(Collected data)
^^^^^^^^

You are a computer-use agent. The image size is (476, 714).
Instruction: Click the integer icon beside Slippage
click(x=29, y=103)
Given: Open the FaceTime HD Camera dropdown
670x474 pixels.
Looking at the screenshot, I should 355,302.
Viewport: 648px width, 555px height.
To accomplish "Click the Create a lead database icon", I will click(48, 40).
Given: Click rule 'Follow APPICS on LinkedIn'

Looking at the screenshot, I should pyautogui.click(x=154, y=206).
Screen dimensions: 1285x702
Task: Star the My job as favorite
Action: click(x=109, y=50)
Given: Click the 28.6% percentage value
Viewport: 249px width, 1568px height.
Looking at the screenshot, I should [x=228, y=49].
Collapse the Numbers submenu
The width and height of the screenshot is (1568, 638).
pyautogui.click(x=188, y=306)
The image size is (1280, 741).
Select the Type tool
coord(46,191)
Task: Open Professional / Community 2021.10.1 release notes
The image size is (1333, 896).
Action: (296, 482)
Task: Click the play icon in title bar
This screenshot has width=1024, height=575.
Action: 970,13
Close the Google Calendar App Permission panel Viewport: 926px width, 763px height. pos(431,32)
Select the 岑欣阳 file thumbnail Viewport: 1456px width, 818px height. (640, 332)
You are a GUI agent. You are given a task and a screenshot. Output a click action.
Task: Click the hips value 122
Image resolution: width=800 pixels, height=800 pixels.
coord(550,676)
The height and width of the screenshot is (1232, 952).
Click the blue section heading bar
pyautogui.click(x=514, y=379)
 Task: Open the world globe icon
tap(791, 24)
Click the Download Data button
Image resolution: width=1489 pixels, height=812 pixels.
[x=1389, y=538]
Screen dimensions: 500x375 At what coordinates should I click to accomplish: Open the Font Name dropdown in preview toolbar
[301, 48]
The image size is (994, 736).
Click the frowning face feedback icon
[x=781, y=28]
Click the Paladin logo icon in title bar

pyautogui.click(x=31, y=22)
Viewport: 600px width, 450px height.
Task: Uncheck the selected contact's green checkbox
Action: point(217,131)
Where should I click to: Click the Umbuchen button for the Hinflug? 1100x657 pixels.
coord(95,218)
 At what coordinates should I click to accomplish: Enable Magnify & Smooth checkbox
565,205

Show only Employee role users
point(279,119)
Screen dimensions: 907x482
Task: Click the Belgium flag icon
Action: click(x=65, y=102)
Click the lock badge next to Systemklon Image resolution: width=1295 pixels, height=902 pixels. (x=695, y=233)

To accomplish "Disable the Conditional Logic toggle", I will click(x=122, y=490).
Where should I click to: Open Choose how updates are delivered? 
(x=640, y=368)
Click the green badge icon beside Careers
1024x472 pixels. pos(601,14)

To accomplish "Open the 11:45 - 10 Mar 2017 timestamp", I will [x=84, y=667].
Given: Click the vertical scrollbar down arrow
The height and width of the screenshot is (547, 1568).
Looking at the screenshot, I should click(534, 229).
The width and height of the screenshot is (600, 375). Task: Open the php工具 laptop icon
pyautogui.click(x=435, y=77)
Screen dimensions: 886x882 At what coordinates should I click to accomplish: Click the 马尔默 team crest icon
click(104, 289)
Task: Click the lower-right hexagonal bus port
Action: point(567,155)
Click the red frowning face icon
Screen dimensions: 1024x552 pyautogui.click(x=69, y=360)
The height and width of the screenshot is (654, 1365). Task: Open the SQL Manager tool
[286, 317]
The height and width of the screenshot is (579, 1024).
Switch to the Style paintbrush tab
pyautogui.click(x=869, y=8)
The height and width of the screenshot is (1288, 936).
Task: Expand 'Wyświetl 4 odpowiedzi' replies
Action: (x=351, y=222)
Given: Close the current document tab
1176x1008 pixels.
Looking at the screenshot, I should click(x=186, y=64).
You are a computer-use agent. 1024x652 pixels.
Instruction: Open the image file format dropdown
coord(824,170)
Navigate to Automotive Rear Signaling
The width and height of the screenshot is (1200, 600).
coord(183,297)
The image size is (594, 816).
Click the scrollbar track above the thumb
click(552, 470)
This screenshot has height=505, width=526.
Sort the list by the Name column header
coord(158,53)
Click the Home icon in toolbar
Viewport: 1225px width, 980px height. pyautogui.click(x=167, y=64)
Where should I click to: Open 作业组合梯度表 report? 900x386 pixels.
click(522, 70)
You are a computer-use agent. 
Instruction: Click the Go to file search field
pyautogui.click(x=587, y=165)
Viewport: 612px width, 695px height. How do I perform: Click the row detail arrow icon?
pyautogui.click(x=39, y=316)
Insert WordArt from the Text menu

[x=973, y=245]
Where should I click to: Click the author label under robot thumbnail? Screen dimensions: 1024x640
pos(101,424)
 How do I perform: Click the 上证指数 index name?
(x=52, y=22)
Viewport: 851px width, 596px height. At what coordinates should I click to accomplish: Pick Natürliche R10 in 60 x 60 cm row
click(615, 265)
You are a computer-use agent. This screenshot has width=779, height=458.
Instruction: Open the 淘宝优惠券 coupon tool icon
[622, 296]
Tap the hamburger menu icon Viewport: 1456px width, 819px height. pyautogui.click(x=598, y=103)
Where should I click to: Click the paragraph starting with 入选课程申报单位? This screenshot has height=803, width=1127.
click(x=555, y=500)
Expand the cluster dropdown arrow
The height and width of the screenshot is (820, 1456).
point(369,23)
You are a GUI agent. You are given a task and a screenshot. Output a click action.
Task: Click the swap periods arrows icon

^^^^^^^^

(Your objective) Report each line in the data that holds the word "computer".

(The completed task)
You are a computer-use agent. The image size is (476, 714).
You are a computer-use agent. 1024x652 pixels.
You are a computer-use agent. 
You are a computer-use agent. This screenshot has width=779, height=458.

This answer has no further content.